Akron, Ohio, April 2, 1998 — Nobel Prize-winning physicist Steven Chu is the keynote speaker for the 1998 Waldo Semon Lecture and Undergraduate Research Award Symposium at 11 a.m., April 17 at The University of Akron Goodyear Polymer Center.

Chu has been a member of the physics faculty at Stanford University since 1987 and is currently the Theodore and Frances Geballe Professor of Physics and Applied Physics. Prior to joining Stanford, he served on the technical staff and later headed the Quantum Electronics Department at AT&T Bell Laboratories. Chu's research interests include atom optics techniques and the development and use of laser cooling and atom trapping, for which he shared the 1996 Nobel Prize for physics. Other areas of Chu's research include experimental atomic physics, quantum electronics, laser physics, biophysics and polymer physics.

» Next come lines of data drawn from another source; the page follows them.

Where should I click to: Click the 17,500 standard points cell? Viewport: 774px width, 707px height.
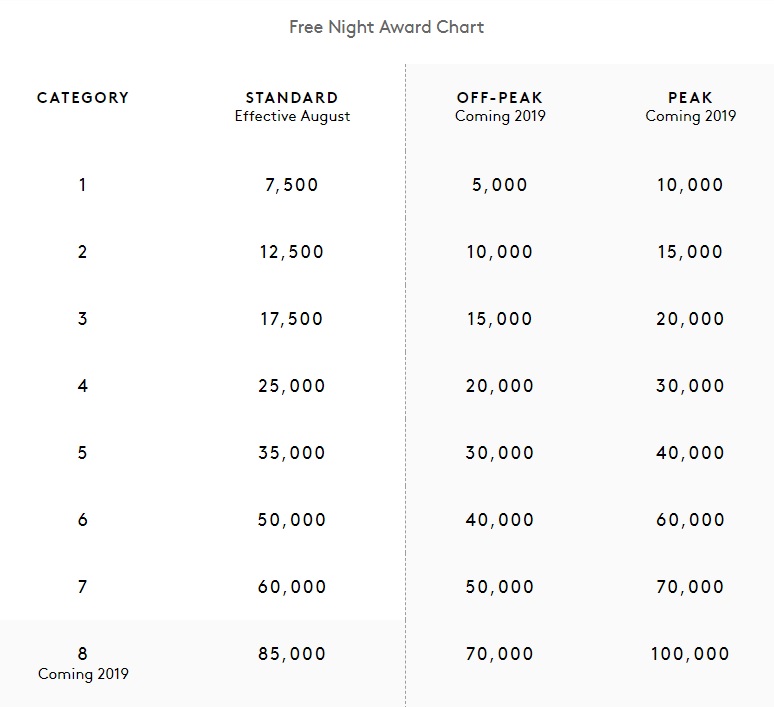[x=292, y=319]

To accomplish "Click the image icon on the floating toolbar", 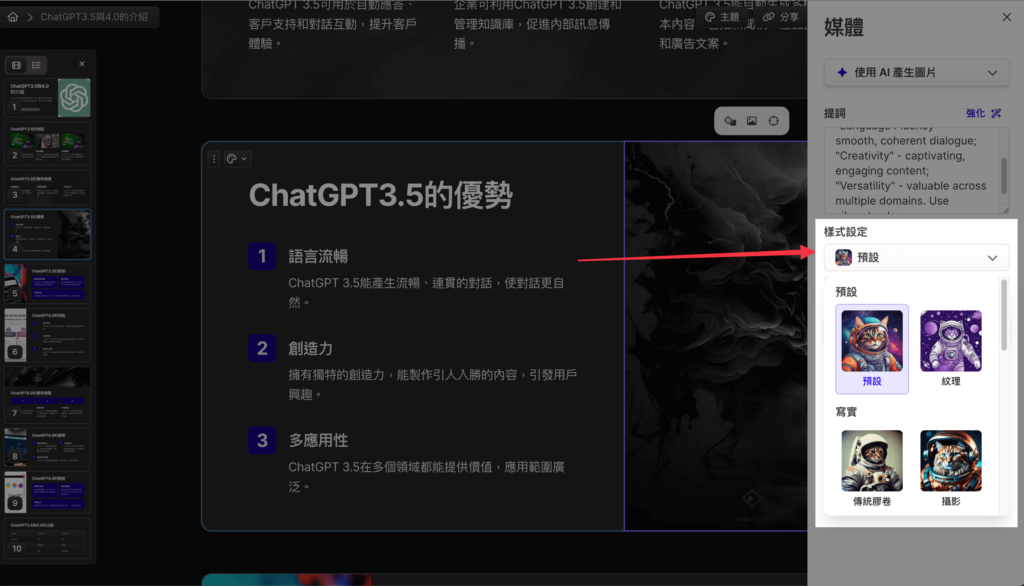I will point(752,121).
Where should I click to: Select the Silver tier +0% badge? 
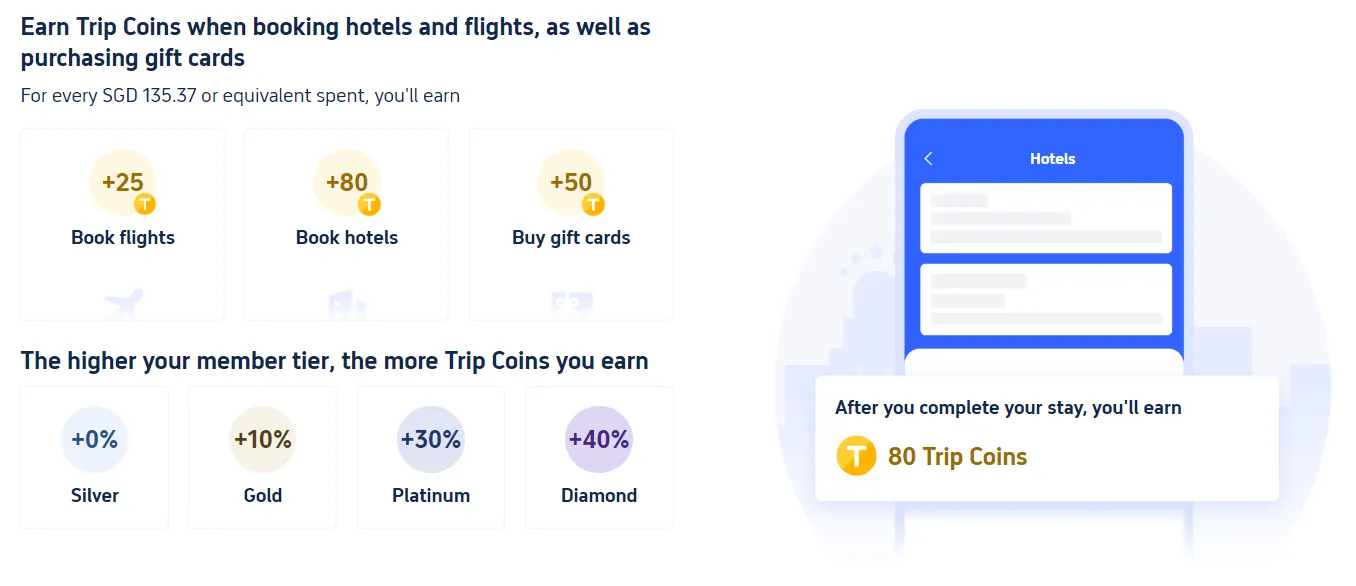coord(94,438)
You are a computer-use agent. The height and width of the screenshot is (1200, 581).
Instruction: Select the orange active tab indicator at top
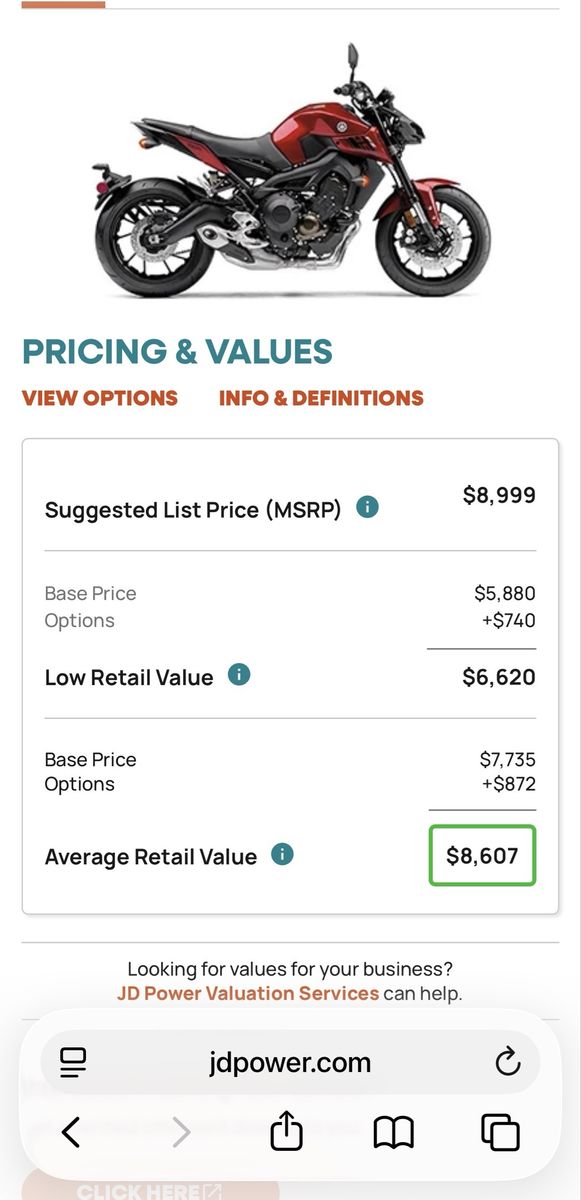(63, 4)
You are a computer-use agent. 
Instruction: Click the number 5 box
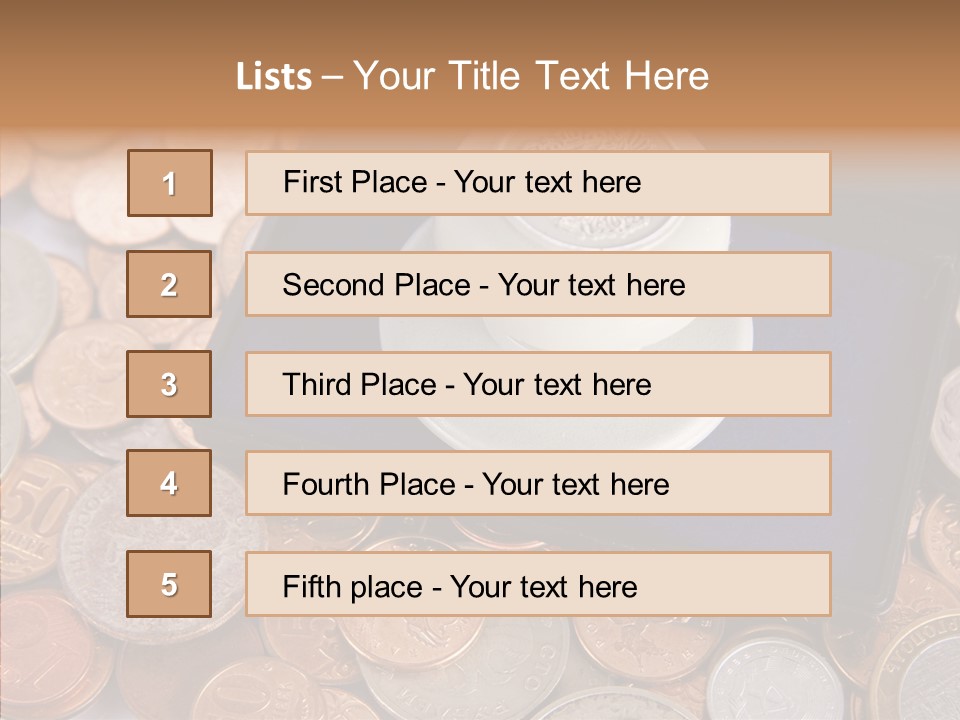[170, 584]
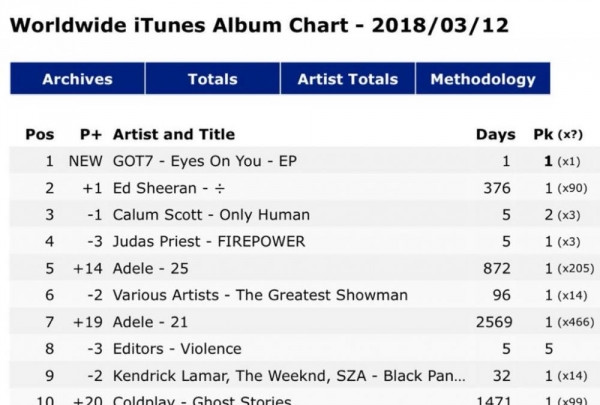Click the P+ column header
The height and width of the screenshot is (405, 600).
(89, 134)
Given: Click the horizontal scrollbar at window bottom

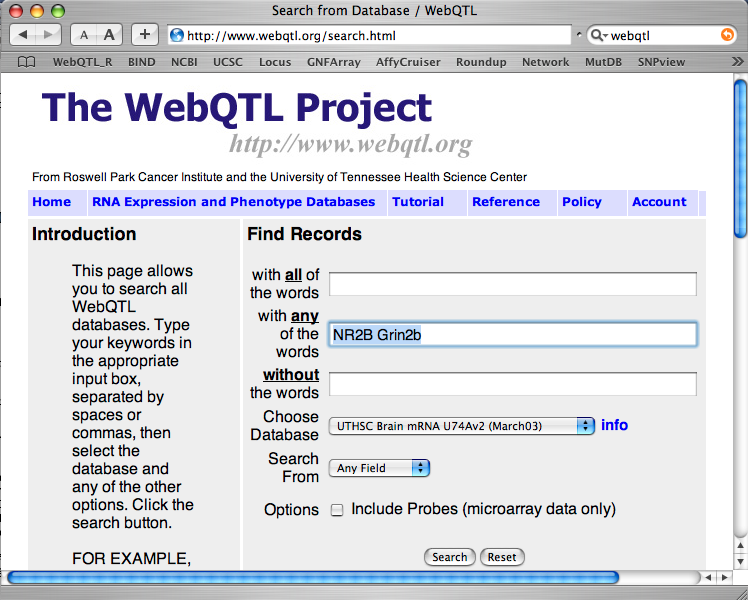Looking at the screenshot, I should 312,577.
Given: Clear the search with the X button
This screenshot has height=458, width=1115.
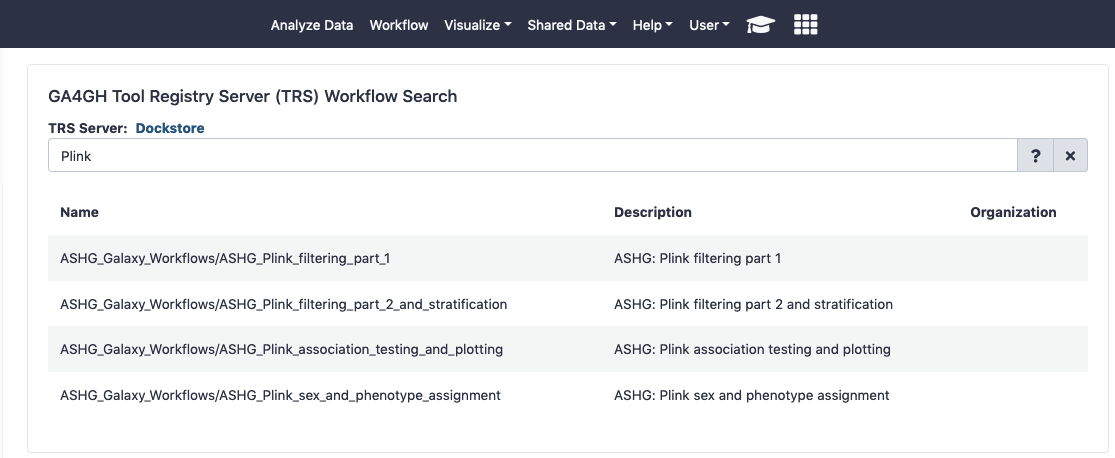Looking at the screenshot, I should coord(1070,156).
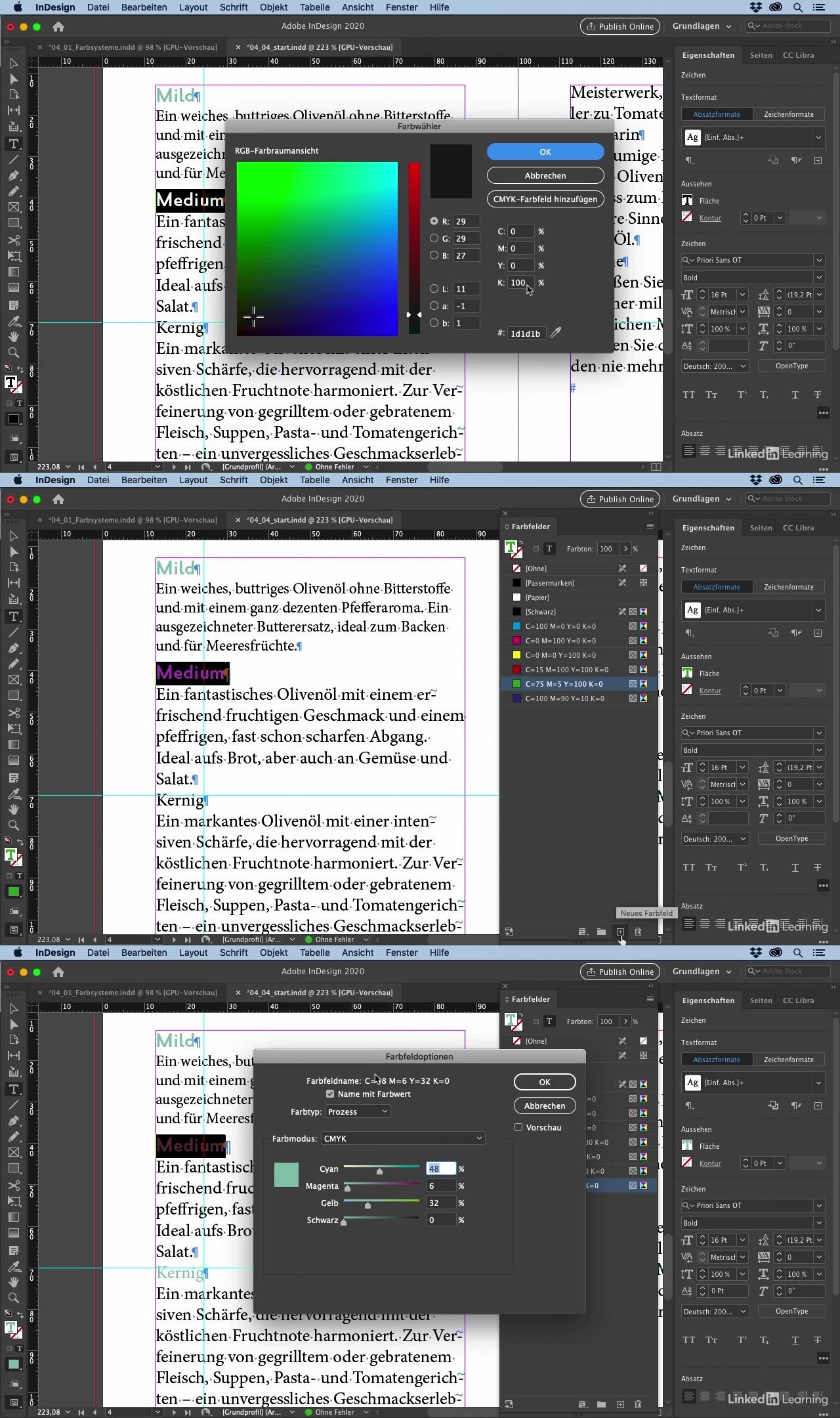Click the CMYK-Farbfeld hinzufügen button
Screen dimensions: 840x1418
coord(545,199)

The BFGoodrich Company sponsors the annual Semon program to promote and recognize outstanding undergraduate research in polymer science and polymer engineering in the United States. Five finalists for the Waldo Semon Undergraduate Research Award in Polymer Science and Polymer Engineering present seminars describing their research. The winner receives a $2,000 prize.

The lecture and symposium are named for Waldo Semon, a pioneering polymer scientist inducted into the National Inventor's Hall of Fame and Goodrich's director of polymer research from 1954-1961.